I move to the first tree, keeping low. My back's to the cabin, and I don't like it, but I need to clear this section.

The wind cuts through the pines, branches creaking overhead. Snow falls in thick curtains, clinging to my eyelashes.

I stop. Listen.

Nothing but the storm.

I push forward to the next tree, boots breaking through the crust with sharp cracks. Too loud. Way too loud.

A shadow shifts in my peripheral.

I spin, hand on my weapon, pulse spiking hard.

It moves again. Dark shape against the white, maybe thirty yards out.

I drop behind the nearest trunk, bark biting into my shoulder. My breath comes out in visible puffs.

The shape moves through the trees ahead, and everything in me goes still.

Upright. The right height. Moving between the pines with purpose.

My weapon clears the holster before I consciously decide to draw it. My pulse hammers in my ears, drowning out the wind.

It’s visible through the falling snow, weaving between trunks. Moving slow but steady, and the direction is what’s making my pulse speed. It's angling toward the cabin.

Toward her.

I bring the weapon up, sighting down the barrel. My hands are rock steady, even as my heart tries to punch through my chest. Twenty yards out, maybe less in this white. The snow makes everything blur together, but the shape is there. Real. Moving.

It pauses, and I can't make out any details through the curtain of white. Just the silhouette. Just the movement.

He found us.

The shot cracks through the air. My finger squeezed the trigger, and I didn't even feel it.

The figure drops hard into the snow.

My boots break through drifts, snow flying up around my knees. My breath tears from my lungs in white bursts. Fifteen yards. Ten.

Get to him before he gets up. Before he moves. Before—

The shape doesn't move.

Five yards now, and I can see the sprawl of limbs, the dark stain spreading across white.

My brain catches up too slow. Eyes processing what doesn’t make sense.

Antlers.

Attached to a bull elk twisted on its side. Steam rises from the bullet wound in its neck. Dark eyes, wide and vacant, tongue lolling.

Not a man.

I stand there, weapon still raised, snow falling on my shoulders.

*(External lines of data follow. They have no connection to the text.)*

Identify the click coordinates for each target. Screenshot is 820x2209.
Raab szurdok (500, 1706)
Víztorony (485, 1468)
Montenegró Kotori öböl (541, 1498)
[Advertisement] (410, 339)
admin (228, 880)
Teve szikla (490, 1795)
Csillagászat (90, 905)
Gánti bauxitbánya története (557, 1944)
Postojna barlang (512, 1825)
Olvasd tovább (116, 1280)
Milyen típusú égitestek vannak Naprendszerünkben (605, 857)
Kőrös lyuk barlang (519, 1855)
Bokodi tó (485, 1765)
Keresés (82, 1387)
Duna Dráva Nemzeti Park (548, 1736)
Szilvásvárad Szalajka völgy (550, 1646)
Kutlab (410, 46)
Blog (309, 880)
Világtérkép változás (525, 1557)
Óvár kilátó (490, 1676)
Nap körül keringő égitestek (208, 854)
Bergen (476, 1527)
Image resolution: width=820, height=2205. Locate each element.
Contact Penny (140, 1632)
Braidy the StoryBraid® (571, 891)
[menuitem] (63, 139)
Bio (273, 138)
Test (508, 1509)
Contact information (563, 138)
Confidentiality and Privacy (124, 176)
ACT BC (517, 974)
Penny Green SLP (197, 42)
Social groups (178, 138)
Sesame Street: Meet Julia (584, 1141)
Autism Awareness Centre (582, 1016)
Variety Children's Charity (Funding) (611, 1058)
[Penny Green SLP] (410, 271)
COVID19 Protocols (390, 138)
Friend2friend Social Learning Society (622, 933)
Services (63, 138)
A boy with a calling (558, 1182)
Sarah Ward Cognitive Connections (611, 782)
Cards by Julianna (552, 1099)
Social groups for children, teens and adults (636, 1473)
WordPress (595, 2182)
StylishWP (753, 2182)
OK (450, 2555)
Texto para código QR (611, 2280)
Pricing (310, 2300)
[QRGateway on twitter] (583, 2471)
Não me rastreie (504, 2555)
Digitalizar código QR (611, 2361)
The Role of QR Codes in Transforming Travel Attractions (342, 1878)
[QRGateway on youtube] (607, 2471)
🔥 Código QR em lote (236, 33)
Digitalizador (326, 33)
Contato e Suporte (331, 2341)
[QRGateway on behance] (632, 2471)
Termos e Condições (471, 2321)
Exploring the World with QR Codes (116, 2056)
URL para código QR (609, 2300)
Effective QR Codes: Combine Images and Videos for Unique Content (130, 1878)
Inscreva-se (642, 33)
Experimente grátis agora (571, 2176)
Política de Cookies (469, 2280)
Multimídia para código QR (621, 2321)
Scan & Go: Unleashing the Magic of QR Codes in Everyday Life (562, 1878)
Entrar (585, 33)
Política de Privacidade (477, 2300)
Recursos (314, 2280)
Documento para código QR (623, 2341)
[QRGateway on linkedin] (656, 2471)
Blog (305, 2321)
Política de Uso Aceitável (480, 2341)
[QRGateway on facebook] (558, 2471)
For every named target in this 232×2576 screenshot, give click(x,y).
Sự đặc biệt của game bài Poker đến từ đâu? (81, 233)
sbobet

The elk was browsing, moving tree to tree, and through the blizzard it looked—

I lower my weapon. Every breath feels like a jagged tear, my lungs burning as if the air itself is too thin to hold.

I fired without confirming my target. Without proper identification. Training I've had drilled into my skull for over two decades, and I threw it away in half a second.

Because I thought he was here. Thought he'd found her.

The tightness in my chest doesn't ease. If anything, it gets worse.

I holster my weapon with hands that won't stop trembling. The cold has nothing to do with it.

I've taken shots in combat. Made split-second decisions that meant life or death. Never lost sleep over any of them because they were clean. Justified. By the book.

This wasn't.

I look back toward the cabin. I can barely see it through the snow, just the dark outline of the structure and the faint glow of firelight in the window.

She's in there. Safe. Warm.

And I just killed an animal because for half a second, I thought someone was coming for her.

I run a hand over my face, snow melting against my skin. My heart rate's finally starting to slow, but the adrenaline dump leaves me shaky.

I force myself to move away from the elk, to keep checking the tree line. My legs are heavy, like I'm wading through water instead of snow.

Numb, I scan the woods in sections, methodically, trying to fall back into the rhythm of proper procedure.

Nothing moves except the trees and the falling snow.

I complete the circuit in another ten minutes, though it feels longer. Every shadow makes my pulse jump. Every sound pulls my hand toward my weapon.

By the time I circle back to the cabin, my face feels like raw meat from the wind.

I pause at the porch steps, looking back one more time at the tree line. The elk's already disappearing under fresh snow. In an hour, there'll be nothing but a dark lump. By morning, it'll be buried completely.

Like it never happened.

I climb the steps and reach for the door handle, then stop. My hand hovers there for a moment.

She's going to ask what the shot was. She's going to see it in my face.

And I'm going to have to tell her why she can’t trust me anymore.